On January 9, 2025, the Tigers and Vierling agreed to a one-year, $3.005 million contract, avoiding arbitration. Vierling started the regular season on the injured list with a strained rotator cuff. He returned to the active roster on May 23. However, after two more stints on the disabled list, the second shutting him down on August 10 due to an oblique strain, he played only 31 games for the 2025 Tigers. He hit .239 with one home run and 11 RBI.

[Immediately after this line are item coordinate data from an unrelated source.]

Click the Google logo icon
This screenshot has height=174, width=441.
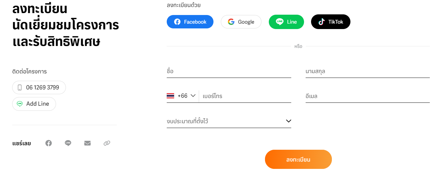(231, 22)
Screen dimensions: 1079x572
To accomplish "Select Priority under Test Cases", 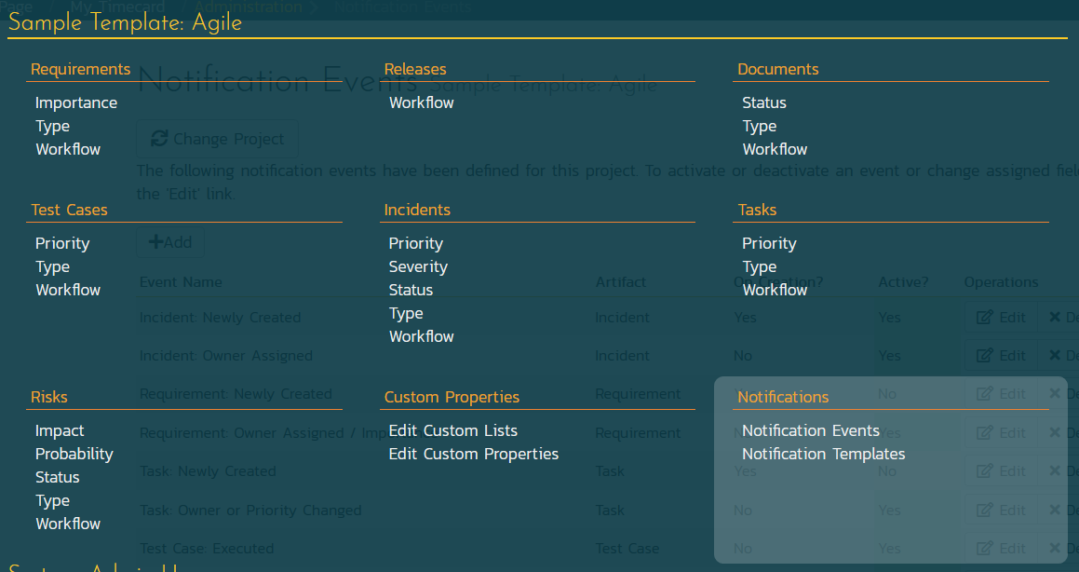I will 62,243.
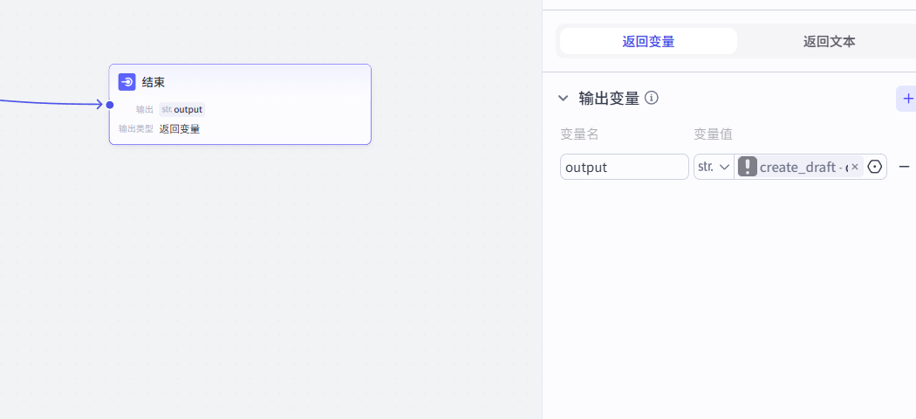The image size is (916, 419).
Task: Click the 变量名 column label
Action: coord(579,134)
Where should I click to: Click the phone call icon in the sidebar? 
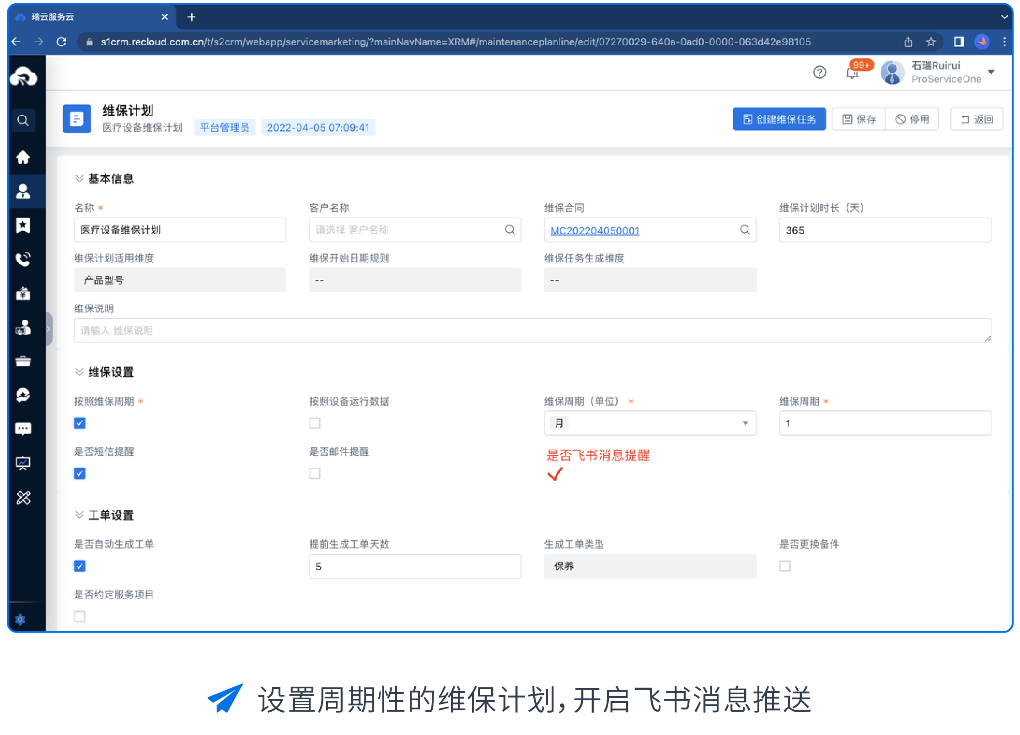(23, 259)
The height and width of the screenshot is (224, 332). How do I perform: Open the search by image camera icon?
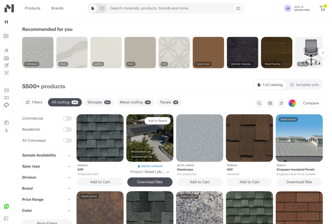tap(238, 8)
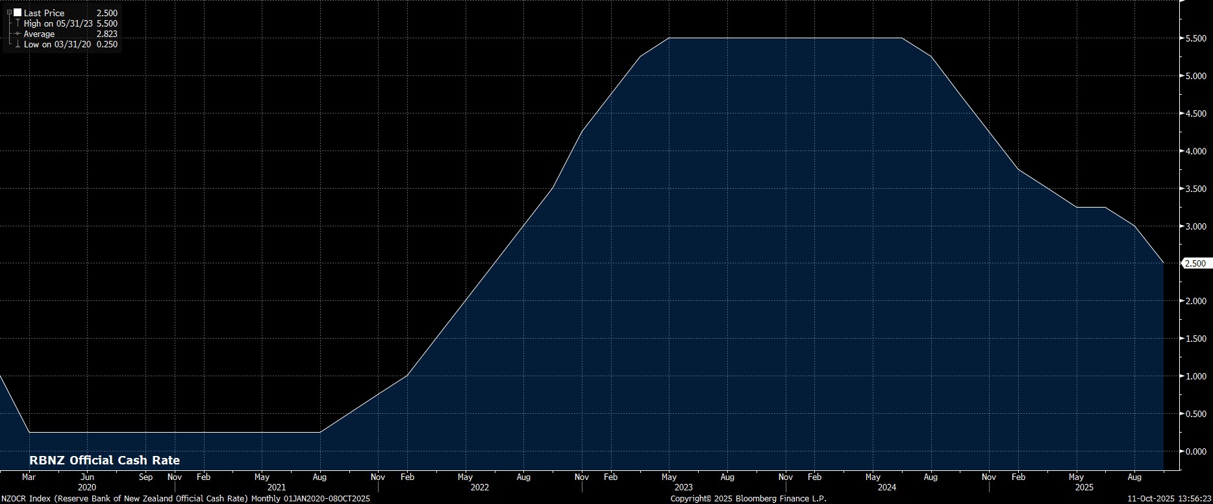
Task: Click the RBNZ Official Cash Rate title
Action: click(105, 461)
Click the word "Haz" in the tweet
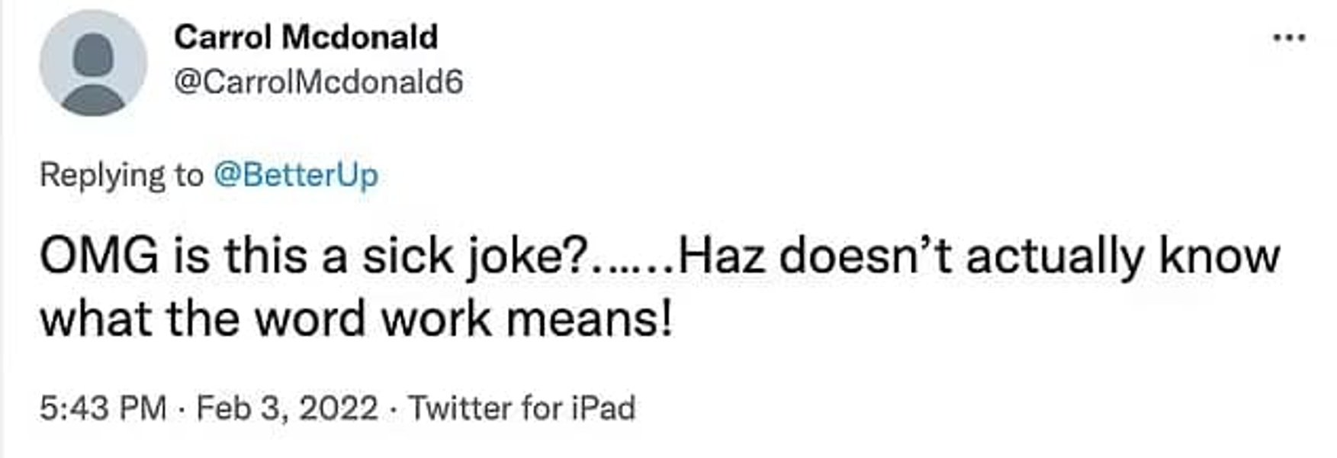The width and height of the screenshot is (1337, 458). (x=719, y=256)
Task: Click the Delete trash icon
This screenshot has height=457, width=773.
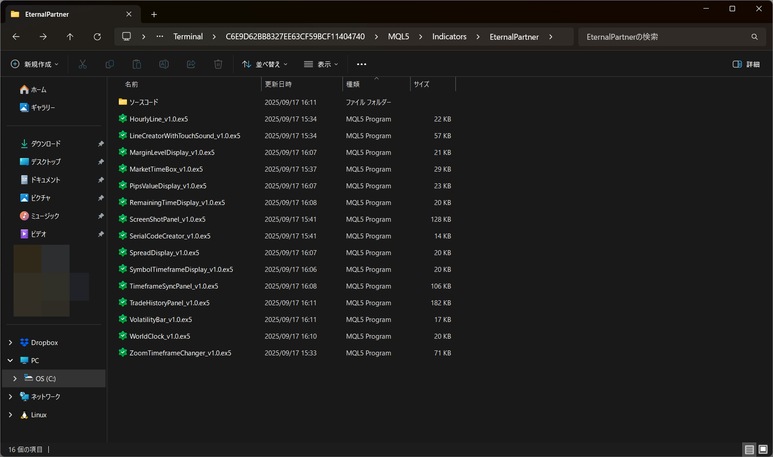Action: 218,64
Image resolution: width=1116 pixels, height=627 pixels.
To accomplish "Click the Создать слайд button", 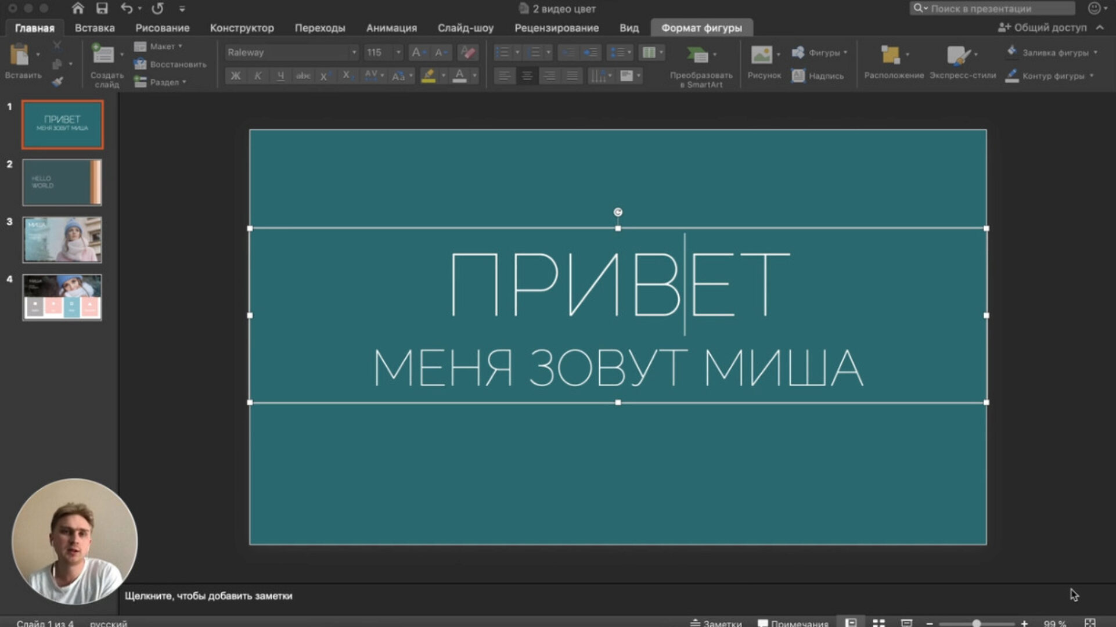I will click(x=105, y=61).
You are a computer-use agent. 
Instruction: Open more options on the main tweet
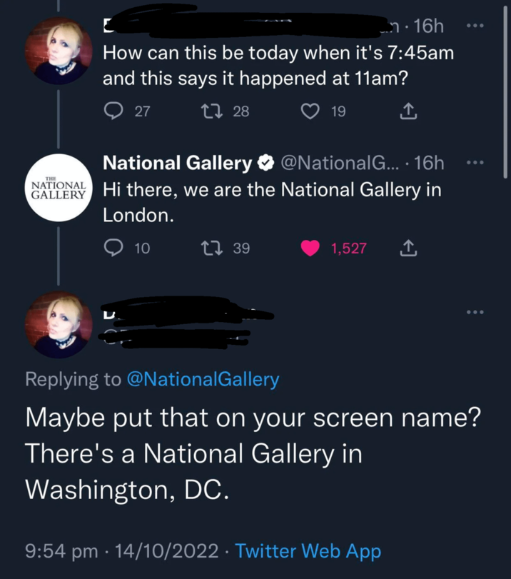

Vierling made 92 appearances for Detroit in 2026, slashing .207/.255/.335 with five home runs, 31 RBI, and four stolen bases. On July 31, 2026, he was placed on the injured list due to a left adductor strain. On August 28, it was reported that Vierling had suffered a setback in his recovery due to a heel injury. He was transferred to the 60–day injured list on September 6, officially ending his season.

== Player profile ==
Vierling is regarded as a highly versatile utility player. As of 2025, he has started games at six different positions in the major leagues: first base, second base, third base, left field, center field, and right field. He is also known for his above-average speed. In 2021, he recorded the fastest sprint speed among all MLB first basemen, at 29.2 feet per second. He topped that in 2022, reaching 29.6 feet per second — the highest on the Phillies roster. As a center fielder, he was also notable for his unusually deep positioning, setting up on average 332 feet from home plate — the farthest among all players at that position.